#### Study text:
______________________________

Whoa, careful with that hot take, bruh. You might burn yourself on it. And then cut yourself on its edge.
So, just to demonstrate that you
know nothing about what you're talking about, White Wolf at its most successful did not have a universal ruleset, and in fact was a supplement treadmill which was entirely exception-based in its ruleset and certainly didn't have points-buy powers as its mainstay. It's also laughable that you claim not to care about "camarillas, technocracies, god-machines, or whatever the hell else you ripped off from Anne Rice, Brian Lumley or H.P. Lovecraft" when, again, when WW was most successful, it was running a metaplot that cared incredibly much about those first ones and was certainly stealing from all three. And again, when it was most successful (notice the running theme here) it was running a lot of incompatible universes that basically shared aesthetics and nothing else and attempts to cross over between them were a disaster.
So, basically, you know nothing and you just decided to dump nonsense on this thread. Which you have never posted in before.
You probably meant to post
here, as it's the kind of ill-informed take that's at home in that thread.
White Wolf was most successful in the 90s, probably due to social and economic factors at the time rather than because their approach to setting and rules was better than their competitors.
(Boy, were there a lot of competitors. Nightlife, Nephilim, Immortal: The Invisible War, Nightbane, In Nomine, The Everlasting, C.J. Carella's WitchCraft, etc. And we still have indie competitors even now like Dresden Files, Strands of Fate, Vampire City, Monsterhearts, Urban Shadows, Feed, etc.)

______________________________

#### Records shown:

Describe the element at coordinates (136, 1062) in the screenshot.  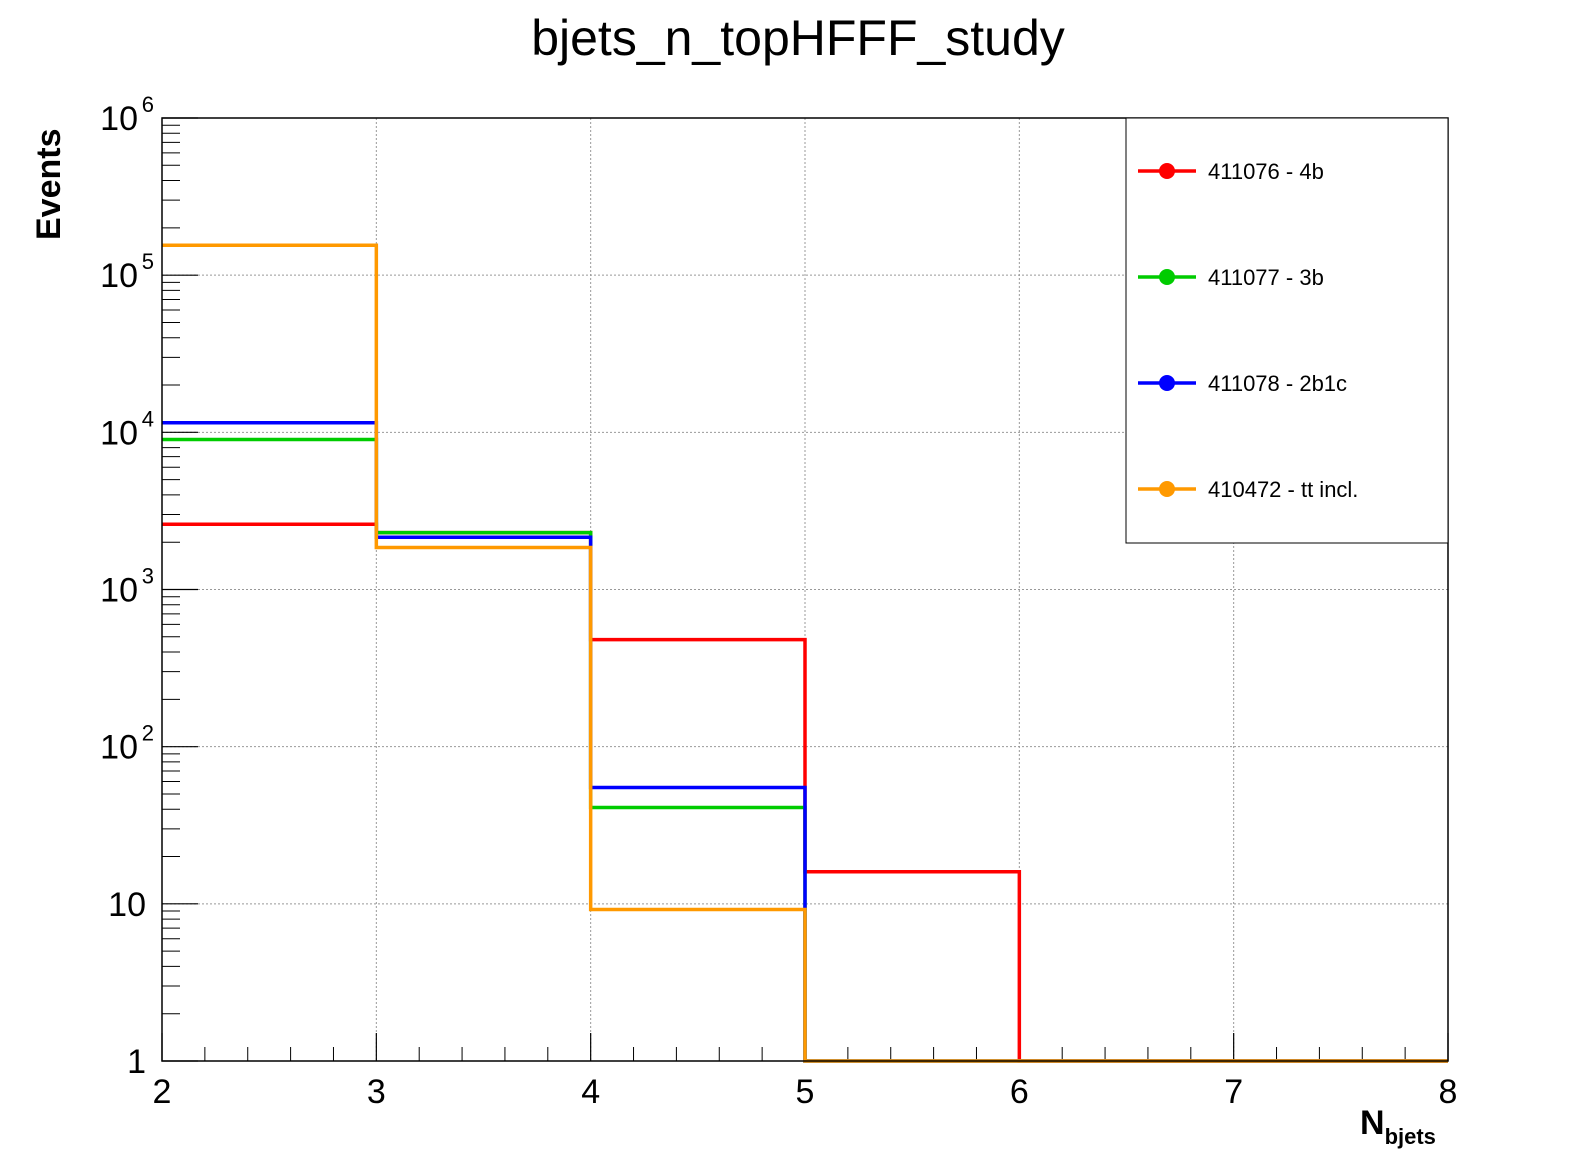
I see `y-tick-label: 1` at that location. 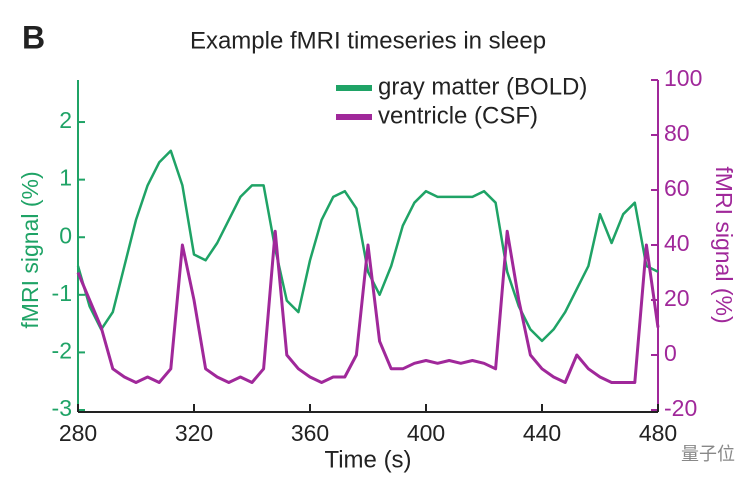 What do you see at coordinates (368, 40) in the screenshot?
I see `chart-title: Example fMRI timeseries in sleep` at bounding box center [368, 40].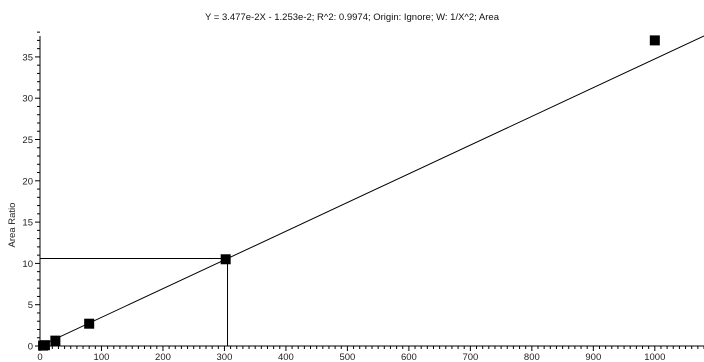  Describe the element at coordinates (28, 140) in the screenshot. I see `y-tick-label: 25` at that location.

______________________________

#### Written task:
Reproduce the full forum post about White Wolf, word for word, from its first line to its last.

#### Output:
Whoa, careful with that hot take, bruh. You might burn yourself on it. And then cut yourself on its edge.
So, just to demonstrate that you
know nothing about what you're talking about, White Wolf at its most successful did not have a universal ruleset, and in fact was a supplement treadmill which was entirely exception-based in its ruleset and certainly didn't have points-buy powers as its mainstay. It's also laughable that you claim not to care about "camarillas, technocracies, god-machines, or whatever the hell else you ripped off from Anne Rice, Brian Lumley or H.P. Lovecraft" when, again, when WW was most successful, it was running a metaplot that cared incredibly much about those first ones and was certainly stealing from all three. And again, when it was most successful (notice the running theme here) it was running a lot of incompatible universes that basically shared aesthetics and nothing else and attempts to cross over between them were a disaster.
So, basically, you know nothing and you just decided to dump nonsense on this thread. Which you have never posted in before.
You probably meant to post
here, as it's the kind of ill-informed take that's at home in that thread.
White Wolf was most successful in the 90s, probably due to social and economic factors at the time rather than because their approach to setting and rules was better than their competitors.
(Boy, were there a lot of competitors. Nightlife, Nephilim, Immortal: The Invisible War, Nightbane, In Nomine, The Everlasting, C.J. Carella's WitchCraft, etc. And we still have indie competitors even now like Dresden Files, Strands of Fate, Vampire City, Monsterhearts, Urban Shadows, Feed, etc.)